Leprosy commonly affects the skin “but there’s no typical rash,” according to Levis. In some patients, the immune system responds in a way that creates bulging deformities of fingers, toes, nose, and ears. The face can change, insidiously, leading to a characteristic lion-like appearance. Infiltration of nerves by bacteria leads to gradual loss of sensation and debility. Some patients lose the capacity to blink; this results in eye damage and, in extreme cases, blindness.
“The diagnosis can be tricky,” Levis said. “Most doctors here aren’t familiar with the disease. I’ve seen cases that were missed, even after a skin biopsy.” Several of his patients were previously diagnosed with lupus or another autoimmune condition. “They got treatment for the wrong disease, and then it was too late,” he said.
One problem that contributes to under-reporting is the lack of a reliable detection method for leprosy. The usual test for this group of bacteria, an acid fast stain, doesn’t pick up M. leprae.
At the Infectious Disease Research Institute in Seattle, researchers have developed an assay to rapidly screen for M. leprae. The test measures antibodies to the leprosy-causing bacteria. “You just need a drop of blood,” said Malcolm Duthie, a scientist involved with the project. “It’s simple, like a pregnancy test.” His group is working with a Brazilian company, OrangeLife. So far they’ve used several thousand kits. As things stand, clinicians checking for leprosy have difficulty in diagnosing the disease and generally send samples to a central laboratory.
“We’re working on a smartphone app,” Duthie said. The idea is that doctors and nurses working anywhere could transmit test results and images for confirmation. Recently, the Seattle institute has initiated trials in the Philippines.
Levis is encouraged about the OrangeLife assay and others in development. “We need a test to detect leprosy at an early stage, so that people get prompt treatment and don’t pass it to others,” he said.

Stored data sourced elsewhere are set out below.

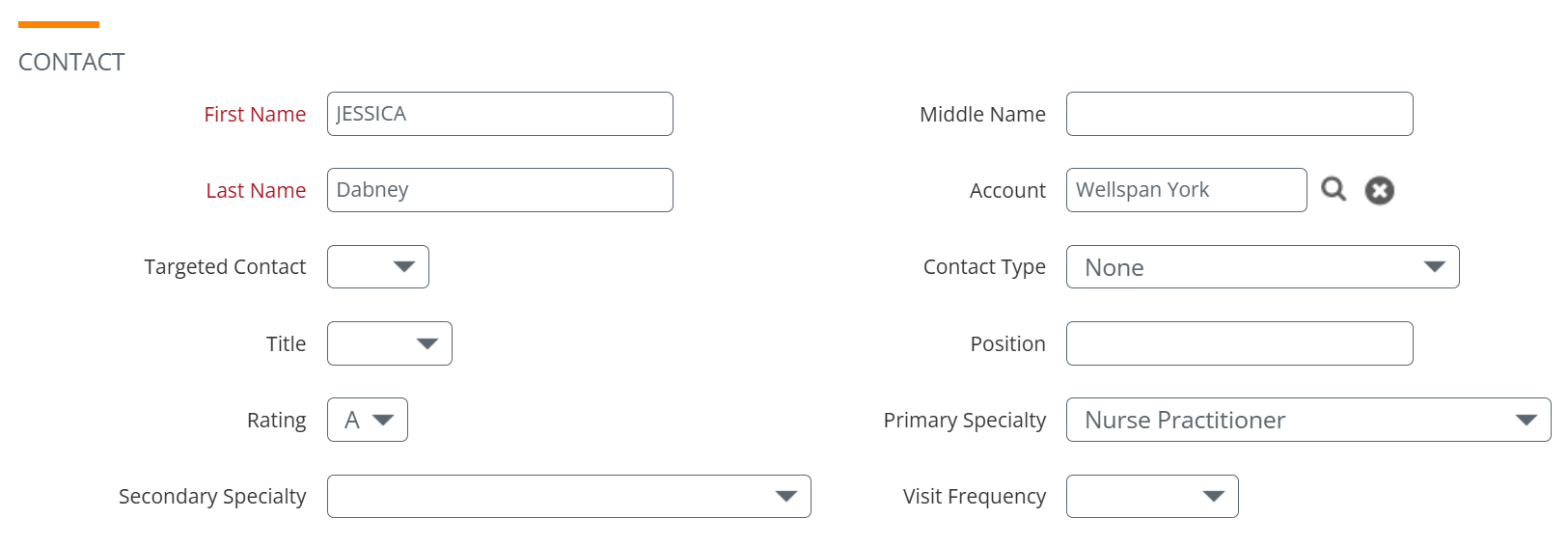Screen dimensions: 1568x546
Task: Clear the Account field with the X icon
Action: [x=1379, y=190]
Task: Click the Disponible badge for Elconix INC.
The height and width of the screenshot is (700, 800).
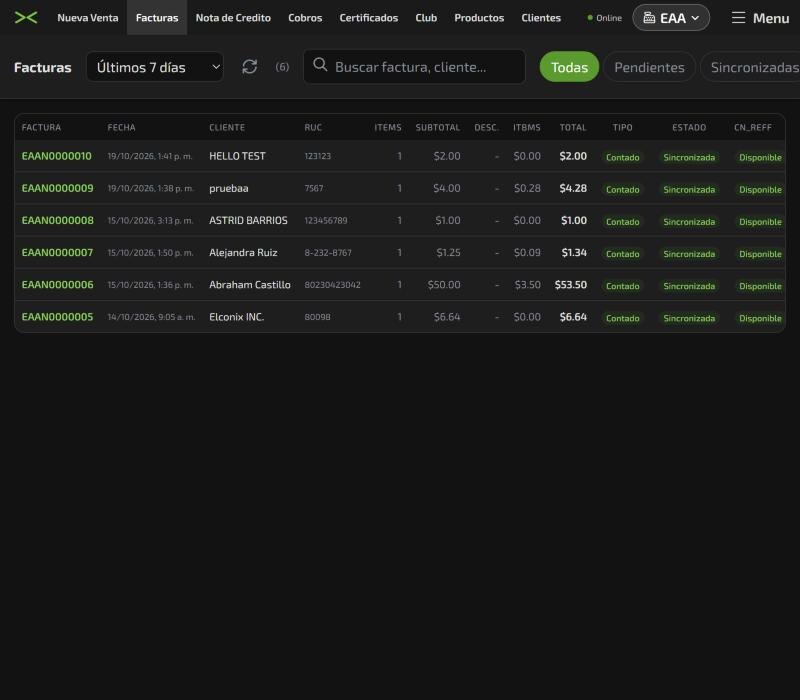Action: [x=760, y=318]
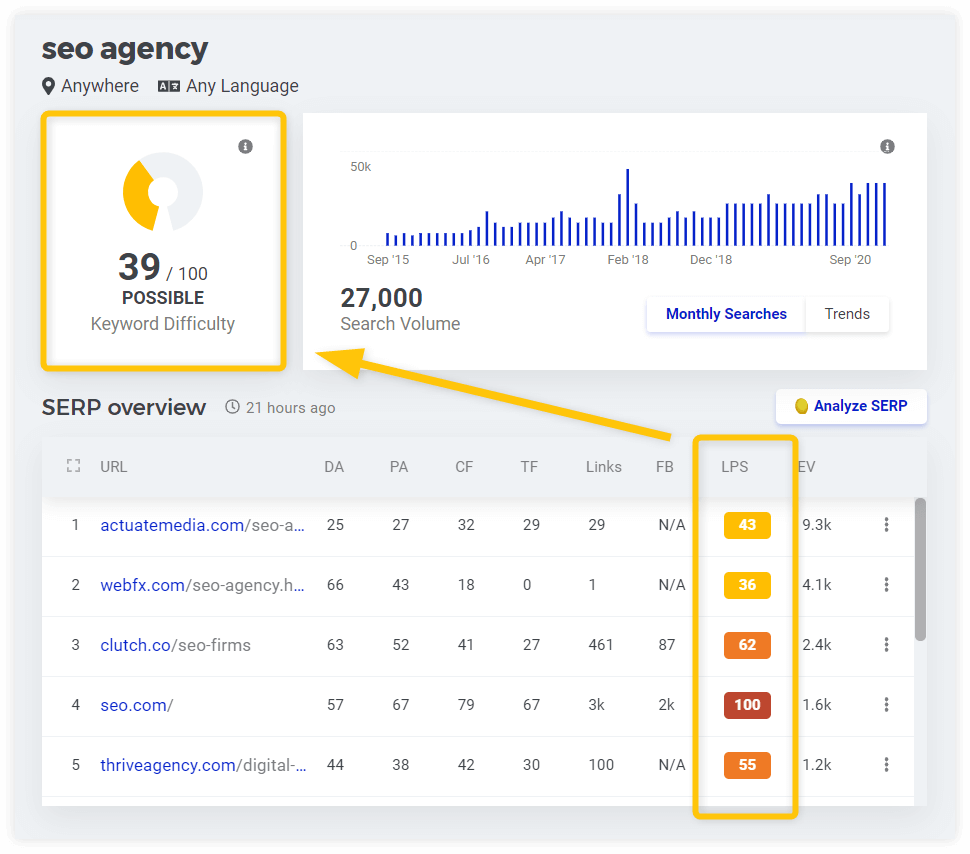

Years ago, most people with leprosy in the U.S. were forced to live in separate communities. Even if they were permitted to leave after treatment, many chose not to do so. Two of the most famous and longstanding colonies, in Carville, Louisiana, and Kalaupapa, Hawaii, offered patients a degree of acceptance—in addition to amenities and health care—they couldn’t find elsewhere. It was several decades after the advent of antibiotics before their populations dwindled. Now, leprosy is managed as a treatable, outpatient condition.
Where Ochoa works in Los Angeles, the registry numbers some 380 patients, including people from Mexico and other regions of Central and South America. Others come from India, the Philippines, Vietnam, and Micronesia. The service’s work includes checking patients’ relatives. They’re reluctant to tell their families because they fear rejection, she said. “Some live all their lives with the secret. They don’t want to tell anyone.”
“Usually it’s just a matter of educating the patients,” Ochoa said. They need reassurance that most people don’t get leprosy, even if they’re exposed.
Doctors need more education too, she suggests. “Leprosy is not just a skin disease,” Ochoa said. “It should be part of the medical school curriculum here and everywhere.” They need to know it still exists. “Patients go from doctor to doctor. Some get false positive results for autoimmune conditions or syphilis. They get treated for those, incorrectly, and then go years without the right diagnosis.” And the delays lead to disability. “Nerve damage leads to loss of feeling in the patients’ arms and legs. Then they get injuries. What follows are deformities,” Ochoa said.
“The most important thing is to get over the stigma,” Ochoa said. “You can treat patients much more effectively if they come in early.”